A novel variation on the oppressive tyrannical dystopia, spliced with a Harry Potter-style private school coming-of-age story, and custom-tailored for teen audiences, Divergent offers enough novelty to keep the project from feeling entirely derivative, with only the occasional pander to teen drama.
My grade: B
Teenager grade: A
Shailene Woodley offers plenty of organic empathy, passion, and courage. She's occasionally a little one-note with the constant worry line between her eyebrows, but there's plenty of raw talent there, and I am sure the kids just love her.
Her hair was distracting. Her long, thick, glowing, lustrous hair looks so beautiful throughout the movie- she's so busy being indoctrinated into a facist army, when does she find time to brush her hair 100 times before bedtime?
I liked the production design for the future society that has walled off what's left of Chicago. I appreciated how they don't really use the buildings that remain, but huddle in between them and below them, as if the past civilization's leftovers should be shunned. At the same time that the Divergent world seems to be a subsistence society, they have a working elevated train system, and someone's manufacturing brand new cars, weapons, computers, and chemical weapons.

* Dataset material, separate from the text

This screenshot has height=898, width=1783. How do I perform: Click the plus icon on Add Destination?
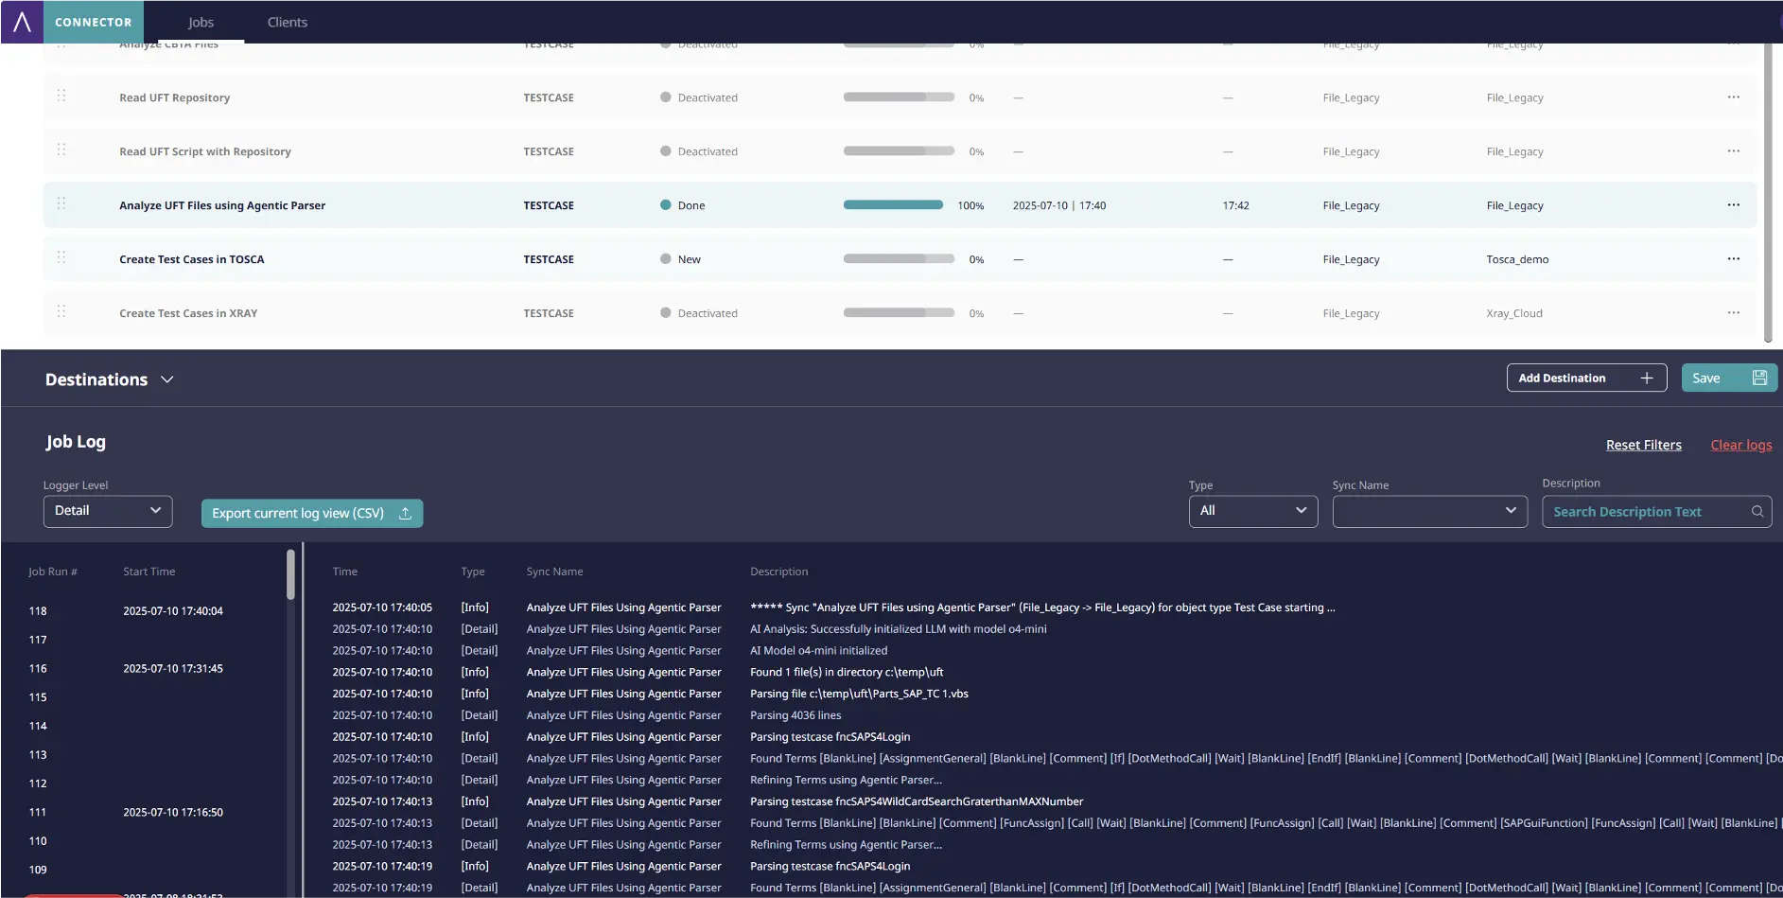tap(1646, 379)
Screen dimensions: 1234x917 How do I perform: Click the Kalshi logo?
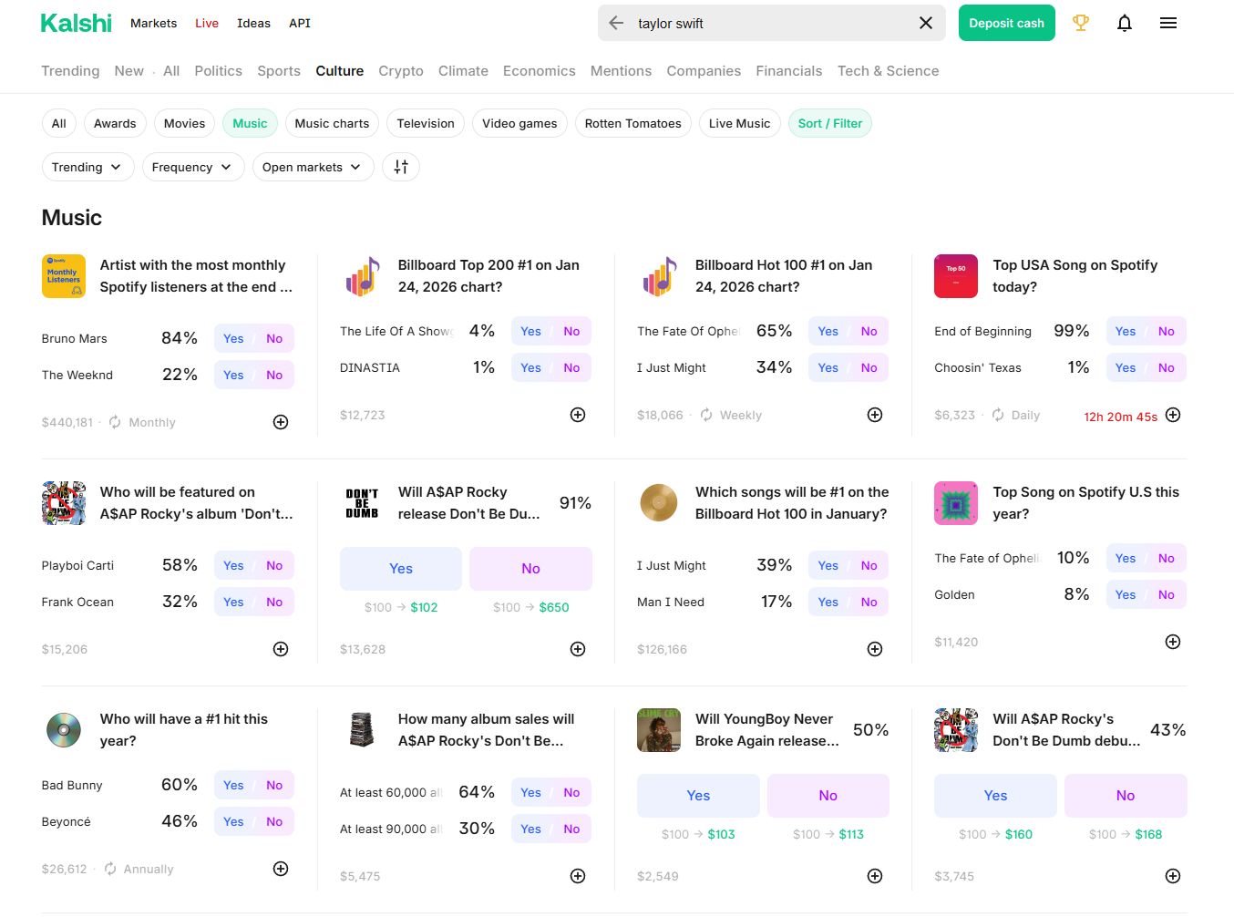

I also didn't understand the tyrannical aspect of the society. Isn't there supposed to be a class of people who benefit from oppressing the other classes? It's obvious that some of the classes in this community are living a deprived life, but are the others benefiting from their status? It wasn't obvious what the bad guys are gaining in this world.
Also, as far as I can tell, this is one city with a couple thousand inhabitants, max. The stakes seem a little small. The powers that be say the city must remain walled off because "the rest of the world did not recover from the war" but what's really going on out there? Maybe the sequels will answer these questions. (On Demand with Emily and Sara)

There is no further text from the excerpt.